Advancements in modern technology will spur a newly galvanized entertainment industry. It will be a new form of recreation altogether, though one should be reluctant to call it such, considering its gravity.
We can expect aesthetic appeal in these programs to cover two broad ranges of offerings for assimilation.
On the one hand, we will find the hyperreal: the ultimate simulation of experiences all too real to us, yet unobtainable for our present life situation.
A life unlived — lived through VR. It will not be our life, but it will be a life.
The other aesthetic side will focus on the surreal, the fantastical — what couldn’t ever be possible for us, filtered through a convincing but ultimately illusive fireworks show, encoded on the neural level.
This will not be life, it will be phantasmagoria itself.
Here are some examples and analyses of what we might see.
The Human Swan Song
Death: how many dreams have we had, how many daydreams that have taken us to that pivotal, gasping moment — and beyond?
As terrifying, as fascinating, and realistic as those visions in our imaginations may be, technology will exponentiate on that capacity for inner experience.
Computing power and brain stimulation apparatuses will develop like freight trains in time, at equivalently blistering speeds.
In the coming decades and centuries, VR enthusiasts will become well-acquainted with viewing and wholly assimilating awareness of the edge of our mortality.
The result: we will no longer fear the end when our day truly comes. Our real death will seem like just another illusion to us.
An Intimate Obscenity
Sex: humanity’s obsession with it is as old as time, and it has grown, continuously.

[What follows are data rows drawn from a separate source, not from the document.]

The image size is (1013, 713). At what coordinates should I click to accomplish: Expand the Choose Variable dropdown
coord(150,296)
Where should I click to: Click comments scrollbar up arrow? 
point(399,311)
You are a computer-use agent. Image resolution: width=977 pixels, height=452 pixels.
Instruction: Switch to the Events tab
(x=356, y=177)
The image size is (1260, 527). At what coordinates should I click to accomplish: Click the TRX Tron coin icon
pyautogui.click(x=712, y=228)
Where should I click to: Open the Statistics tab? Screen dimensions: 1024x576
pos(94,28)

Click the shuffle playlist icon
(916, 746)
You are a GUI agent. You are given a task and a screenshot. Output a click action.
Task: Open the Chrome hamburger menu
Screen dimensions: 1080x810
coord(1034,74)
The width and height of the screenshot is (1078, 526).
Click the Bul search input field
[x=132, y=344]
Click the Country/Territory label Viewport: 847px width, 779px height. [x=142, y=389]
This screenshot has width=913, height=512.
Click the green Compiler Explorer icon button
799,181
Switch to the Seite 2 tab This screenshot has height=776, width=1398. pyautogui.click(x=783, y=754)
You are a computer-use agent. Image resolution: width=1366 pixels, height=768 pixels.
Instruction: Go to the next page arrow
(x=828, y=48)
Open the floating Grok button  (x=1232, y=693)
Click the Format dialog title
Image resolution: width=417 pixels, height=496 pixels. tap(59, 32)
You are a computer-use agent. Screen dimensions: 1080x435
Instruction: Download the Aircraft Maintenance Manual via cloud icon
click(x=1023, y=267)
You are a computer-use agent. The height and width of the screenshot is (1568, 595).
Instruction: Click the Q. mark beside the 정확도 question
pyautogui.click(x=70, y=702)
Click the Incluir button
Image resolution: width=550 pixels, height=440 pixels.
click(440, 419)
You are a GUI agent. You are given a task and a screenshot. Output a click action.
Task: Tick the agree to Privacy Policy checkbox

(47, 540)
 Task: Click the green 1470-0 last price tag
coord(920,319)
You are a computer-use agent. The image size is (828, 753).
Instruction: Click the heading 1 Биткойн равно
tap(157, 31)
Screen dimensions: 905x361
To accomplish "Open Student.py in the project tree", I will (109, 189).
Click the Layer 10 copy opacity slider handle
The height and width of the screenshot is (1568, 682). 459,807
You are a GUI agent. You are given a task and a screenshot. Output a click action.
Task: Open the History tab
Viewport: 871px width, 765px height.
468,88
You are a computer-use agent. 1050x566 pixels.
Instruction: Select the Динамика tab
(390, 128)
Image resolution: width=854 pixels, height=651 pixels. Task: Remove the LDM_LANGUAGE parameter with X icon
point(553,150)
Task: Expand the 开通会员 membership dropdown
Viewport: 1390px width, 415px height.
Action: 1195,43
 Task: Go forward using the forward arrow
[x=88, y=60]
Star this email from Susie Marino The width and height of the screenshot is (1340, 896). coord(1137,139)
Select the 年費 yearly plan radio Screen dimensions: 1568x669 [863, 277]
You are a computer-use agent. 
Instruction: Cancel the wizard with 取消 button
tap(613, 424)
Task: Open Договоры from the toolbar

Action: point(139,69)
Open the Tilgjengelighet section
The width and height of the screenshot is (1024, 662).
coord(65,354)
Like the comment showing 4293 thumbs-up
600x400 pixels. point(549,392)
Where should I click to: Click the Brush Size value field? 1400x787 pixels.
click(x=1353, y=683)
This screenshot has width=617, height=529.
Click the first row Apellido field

Considering its proliferation is a simple way to turn for hints at the direction erotic VR will take — how focused we are on developing AI to be like us, love like us.
Future steps will allow consumers to indulge in fetishized, elaborate sexual scenarios. The sex robot will seem clumsy and crude by comparison.
VR will provide a seamless interface, an extension of our already-approaching-incorporeal selves, as we become more plugged into technologies.
The VR world of erotica will be more detached from what we could imagine doing in person.
There will be an increasing disjunct between the flesh and the mind. How much of love, sex, eroticism is in the mind?
Far-future VR will extend the limits of this, of what is conceivable, and permitted. A dividing line will be drawn in the sand that people will or won’t cross.
No matter how real it seems, when you enter those virtual worlds, what you’re experiencing is not real. People will become more and more addicted to a lie.
This line will cut between the sacredness of sex as something still almost wholesome and pure, to be enjoyed with others, or sometimes even hard-won, paid for, commodified.
And the solipsistic desperation for sensate, immediate pleasure, that is cheap, and fake.
These will be the decisions we face.
The Ethics of Virtual Murder
Violent and shocking video games have persistently dodged any attempts at censorship.
What happens when virtual reality elevates the experience to the next level?
Freedom of expression and lifestyle will soldier on — a lack of censorship will prevail for responsible adults.
An ever-sloping path of transition, for acting out our darkest fantasies and violent impulses, will finally have traction beneath our feet.
More lines will be drawn in the sand about what people will and won’t be willing to do, in the safety of their own simulations.
It will not be real, but to our immediate cognition, there may be very little apparent difference.
The Hero Complex
We may all have latent fantasies of who we would like to be — if we could be anyone: a rock star, a CIA agent, a martial arts magnate, an elite computer-hacker.
AI and neurotechnology working together will put us inside of another life, one that aligns with how we could be if our imaginations were brought alive in reality.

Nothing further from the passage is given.